Sergueï Lavrov: Le Président russe Vladimir Poutine s’est prononcé à ce sujet à de nombreuses reprises. Il est revenu sur ce sujet récemment en répondant à des questions de ses homologues étrangers avec qui il maintient un dialogue régulier, y compris sur la situation en Ukraine.

Vladimir Poutine a dit qu’il ne refuserait jamais une rencontre avec le président Zelenski, mais il faut que cette rencontre soit bien préparée. La crise et le conflit au sein de l’Ukraine se sont aggravés pendant toutes ces années, beaucoup de problèmes se sont accumulés, donc, se rencontrer et dire « Qu’est-ce que tu penses »? Moi, je pense que… » serait juste contre-productif. Dès que les ukrainiens nous ont proposé de nous rencontrer après le commencement de l’opération militaire spéciale, nous étions tout de suite d’accord. Les pourparlers se poursuivent. Après toute une série de visioconférences, une nouvelle session de pourparlers, cette fois-ci en présentiel, aura lieu aujourd’hui ou demain à Istanbul.

Et nous souhaitons que ces pourparlers réussissent. Notre objectif principal dans ces négociations est l’arrêt des meurtres de civils dans le Donbass qui ont duré huit longues années, alors que toute la communauté occidentale progressiste est restée silencieuse, sans faire un seul commentaire critique malgré le bombardement d’infrastructures civiles, d’hôpitaux et de bâtiments résidentiels.
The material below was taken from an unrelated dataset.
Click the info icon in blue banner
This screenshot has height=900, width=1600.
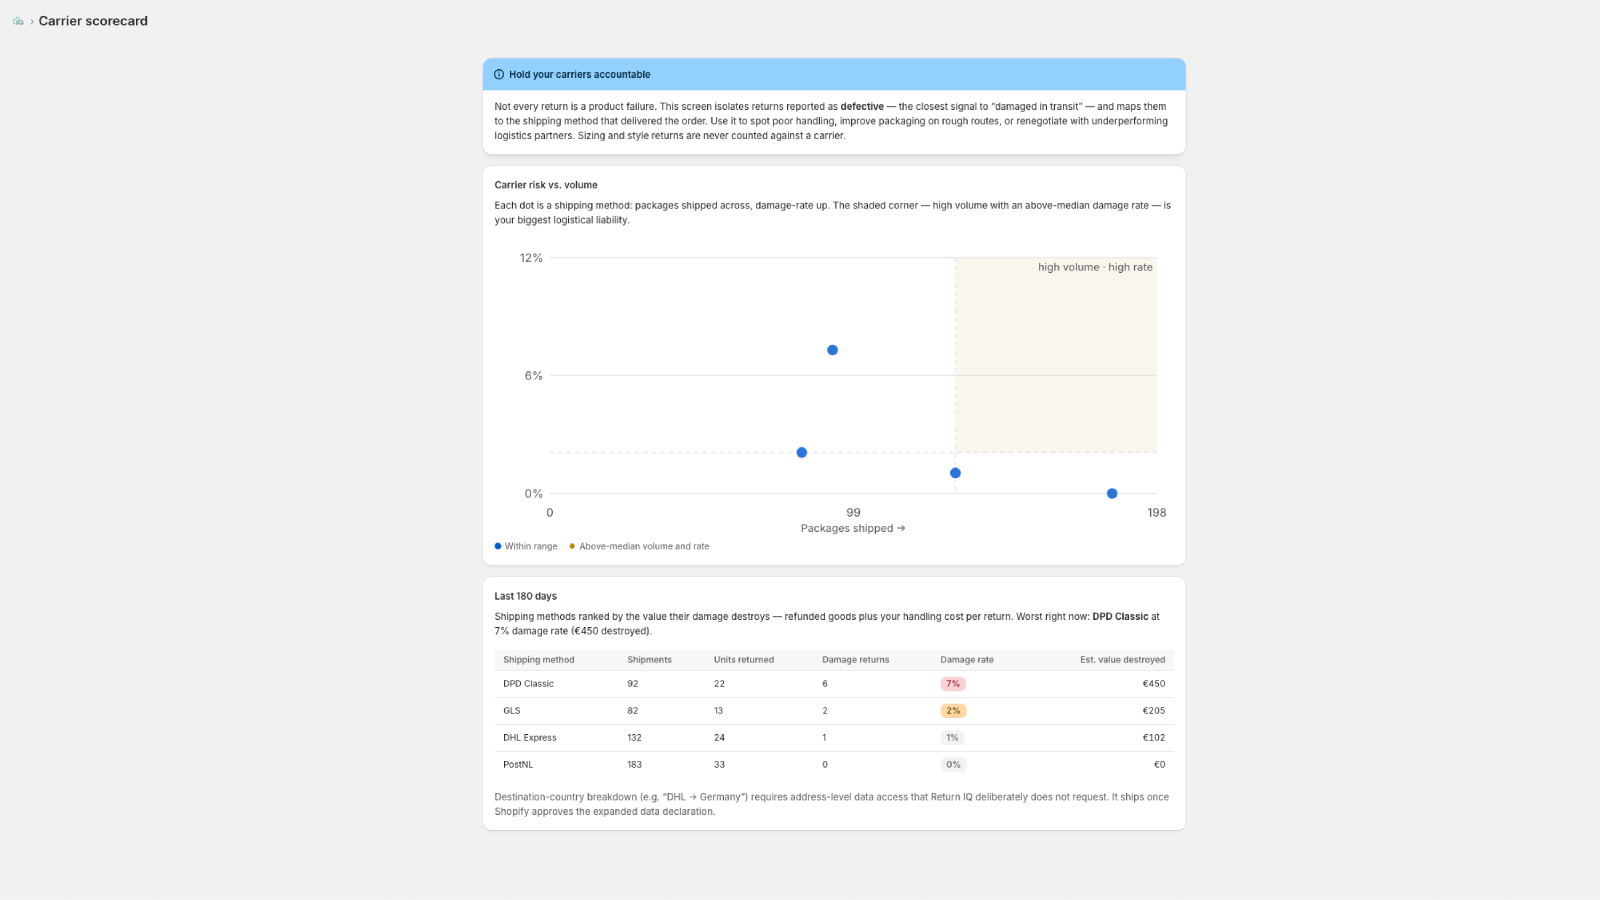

Des milliers de civils ont été tués, alors que l’Occident « éclairé » restait silencieux en appelant seulement à la mise en œuvre des Accords de Minsk.

Après le refus de Kiev de respecter les Accords de Minsk, l’Occident a commencé à insister que c’était à la Russie de les mettre en œuvre. C’est un outrage au bon sens, au droit international, aux droits de l’homme, un outrage tout court.

Lors des négociations avec l’Ukraine, nous sommes obligés de faire en sorte que la population du Donbass ne soit plus jamais victime du régime de Kiev, que l’Ukraine cesse d’être l’objet d’expérimentations de l’Occident et de l’Otan, sur le plan militaire, et de représenter une menace militaire et physique pour la Russie.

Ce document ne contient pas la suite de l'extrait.